*Records provided*:
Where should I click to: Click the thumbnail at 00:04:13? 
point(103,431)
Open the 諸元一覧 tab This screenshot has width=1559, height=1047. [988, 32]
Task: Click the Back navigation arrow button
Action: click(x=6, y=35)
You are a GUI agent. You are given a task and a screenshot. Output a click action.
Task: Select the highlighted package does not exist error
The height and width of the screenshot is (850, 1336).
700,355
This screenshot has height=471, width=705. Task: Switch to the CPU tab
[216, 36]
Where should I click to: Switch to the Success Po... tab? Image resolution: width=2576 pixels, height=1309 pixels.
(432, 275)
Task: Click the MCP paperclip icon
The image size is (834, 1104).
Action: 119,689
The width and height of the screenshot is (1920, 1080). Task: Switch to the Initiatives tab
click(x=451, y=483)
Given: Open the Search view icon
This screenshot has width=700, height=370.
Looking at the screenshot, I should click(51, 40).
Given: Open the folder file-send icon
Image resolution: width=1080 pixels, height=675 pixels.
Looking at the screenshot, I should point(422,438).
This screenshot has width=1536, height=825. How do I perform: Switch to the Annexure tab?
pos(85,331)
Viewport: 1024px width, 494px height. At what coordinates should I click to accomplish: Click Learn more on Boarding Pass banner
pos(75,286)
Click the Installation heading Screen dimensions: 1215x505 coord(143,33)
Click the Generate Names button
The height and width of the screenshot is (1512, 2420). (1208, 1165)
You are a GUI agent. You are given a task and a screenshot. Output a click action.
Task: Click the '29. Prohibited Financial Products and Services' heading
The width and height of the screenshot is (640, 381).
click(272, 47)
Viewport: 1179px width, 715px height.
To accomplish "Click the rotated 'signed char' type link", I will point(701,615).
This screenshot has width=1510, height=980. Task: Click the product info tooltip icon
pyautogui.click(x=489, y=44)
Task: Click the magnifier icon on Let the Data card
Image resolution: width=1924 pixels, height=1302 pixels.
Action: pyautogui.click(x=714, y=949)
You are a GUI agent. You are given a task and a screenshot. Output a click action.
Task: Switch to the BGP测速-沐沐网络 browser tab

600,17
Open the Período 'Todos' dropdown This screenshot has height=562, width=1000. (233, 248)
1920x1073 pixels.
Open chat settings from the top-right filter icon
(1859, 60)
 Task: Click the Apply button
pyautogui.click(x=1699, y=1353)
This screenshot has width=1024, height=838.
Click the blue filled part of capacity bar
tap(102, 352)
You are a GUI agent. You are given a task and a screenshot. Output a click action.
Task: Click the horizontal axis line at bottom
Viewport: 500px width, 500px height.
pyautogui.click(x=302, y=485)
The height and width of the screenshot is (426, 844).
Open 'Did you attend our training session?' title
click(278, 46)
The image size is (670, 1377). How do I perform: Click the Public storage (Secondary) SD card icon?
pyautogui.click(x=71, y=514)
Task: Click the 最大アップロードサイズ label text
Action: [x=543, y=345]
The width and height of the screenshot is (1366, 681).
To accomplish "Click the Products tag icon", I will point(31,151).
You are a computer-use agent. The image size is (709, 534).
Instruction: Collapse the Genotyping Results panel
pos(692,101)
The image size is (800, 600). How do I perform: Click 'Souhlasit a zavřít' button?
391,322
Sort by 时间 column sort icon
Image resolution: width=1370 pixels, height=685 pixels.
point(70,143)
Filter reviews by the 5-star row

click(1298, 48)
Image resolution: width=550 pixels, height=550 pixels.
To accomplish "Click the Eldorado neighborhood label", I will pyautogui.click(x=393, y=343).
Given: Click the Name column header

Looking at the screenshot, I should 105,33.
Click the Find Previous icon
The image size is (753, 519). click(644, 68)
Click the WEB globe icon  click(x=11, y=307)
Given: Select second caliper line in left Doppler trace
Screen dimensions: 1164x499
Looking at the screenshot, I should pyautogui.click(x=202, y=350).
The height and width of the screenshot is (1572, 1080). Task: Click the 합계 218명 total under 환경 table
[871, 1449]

*Directions*: Turn every line of the entries into a JSON list of strings, one string per line, with blank lines left out.

*Written answer*:
[
  "Where should I click to: Click the thumbnail at 00:04:13? ",
  "point(103,431)",
  "Open the 諸元一覧 tab This screenshot has width=1559, height=1047. [988, 32]",
  "Task: Click the Back navigation arrow button",
  "Action: click(x=6, y=35)",
  "You are a GUI agent. You are given a task and a screenshot. Output a click action.",
  "Task: Select the highlighted package does not exist error",
  "The height and width of the screenshot is (850, 1336).",
  "700,355",
  "This screenshot has height=471, width=705. Task: Switch to the CPU tab",
  "[216, 36]",
  "Where should I click to: Switch to the Success Po... tab? Image resolution: width=2576 pixels, height=1309 pixels.",
  "(432, 275)",
  "Task: Click the MCP paperclip icon",
  "The image size is (834, 1104).",
  "Action: 119,689",
  "The width and height of the screenshot is (1920, 1080). Task: Switch to the Initiatives tab",
  "click(x=451, y=483)",
  "Given: Open the Search view icon",
  "This screenshot has width=700, height=370.",
  "Looking at the screenshot, I should click(51, 40).",
  "Given: Open the folder file-send icon",
  "Image resolution: width=1080 pixels, height=675 pixels.",
  "Looking at the screenshot, I should point(422,438).",
  "This screenshot has width=1536, height=825. How do I perform: Switch to the Annexure tab?",
  "pos(85,331)",
  "Viewport: 1024px width, 494px height. At what coordinates should I click to accomplish: Click Learn more on Boarding Pass banner",
  "pos(75,286)",
  "Click the Installation heading Screen dimensions: 1215x505 coord(143,33)",
  "Click the Generate Names button",
  "The height and width of the screenshot is (1512, 2420). (1208, 1165)",
  "You are a GUI agent. You are given a task and a screenshot. Output a click action.",
  "Task: Click the '29. Prohibited Financial Products and Services' heading",
  "The width and height of the screenshot is (640, 381).",
  "click(272, 47)",
  "Viewport: 1179px width, 715px height.",
  "To accomplish \"Click the rotated 'signed char' type link\", I will point(701,615).",
  "This screenshot has width=1510, height=980. Task: Click the product info tooltip icon",
  "pyautogui.click(x=489, y=44)",
  "Task: Click the magnifier icon on Let the Data card",
  "Image resolution: width=1924 pixels, height=1302 pixels.",
  "Action: pyautogui.click(x=714, y=949)",
  "You are a GUI agent. You are given a task and a screenshot. Output a click action.",
  "Task: Switch to the BGP测速-沐沐网络 browser tab",
  "600,17",
  "Open the Período 'Todos' dropdown This screenshot has height=562, width=1000. (233, 248)",
  "1920x1073 pixels.",
  "Open chat settings from the top-right filter icon",
  "(1859, 60)",
  " Task: Click the Apply button",
  "pyautogui.click(x=1699, y=1353)",
  "This screenshot has width=1024, height=838.",
  "Click the blue filled part of capacity bar",
  "tap(102, 352)",
  "You are a GUI agent. You are given a task and a screenshot. Output a click action.",
  "Task: Click the horizontal axis line at bottom",
  "Viewport: 500px width, 500px height.",
  "pyautogui.click(x=302, y=485)",
  "The height and width of the screenshot is (426, 844).",
  "Open 'Did you attend our training session?' title",
  "click(278, 46)",
  "The image size is (670, 1377). How do I perform: Click the Public storage (Secondary) SD card icon?",
  "pyautogui.click(x=71, y=514)",
  "Task: Click the 最大アップロードサイズ label text",
  "Action: [x=543, y=345]",
  "The width and height of the screenshot is (1366, 681).",
  "To accomplish \"Click the Products tag icon\", I will point(31,151).",
  "You are a computer-use agent. The image size is (709, 534).",
  "Instruction: Collapse the Genotyping Results panel",
  "pos(692,101)",
  "The image size is (800, 600). How do I perform: Click 'Souhlasit a zavřít' button?",
  "391,322",
  "Sort by 时间 column sort icon",
  "Image resolution: width=1370 pixels, height=685 pixels.",
  "point(70,143)",
  "Filter reviews by the 5-star row",
  "click(1298, 48)",
  "Image resolution: width=550 pixels, height=550 pixels.",
  "To accomplish \"Click the Eldorado neighborhood label\", I will pyautogui.click(x=393, y=343).",
  "Given: Click the Name column header",
  "Looking at the screenshot, I should 105,33.",
  "Click the Find Previous icon",
  "The image size is (753, 519). click(644, 68)",
  "Click the WEB globe icon  click(x=11, y=307)",
  "Given: Select second caliper line in left Doppler trace",
  "Screen dimensions: 1164x499",
  "Looking at the screenshot, I should pyautogui.click(x=202, y=350).",
  "The height and width of the screenshot is (1572, 1080). Task: Click the 합계 218명 total under 환경 table",
  "[871, 1449]"
]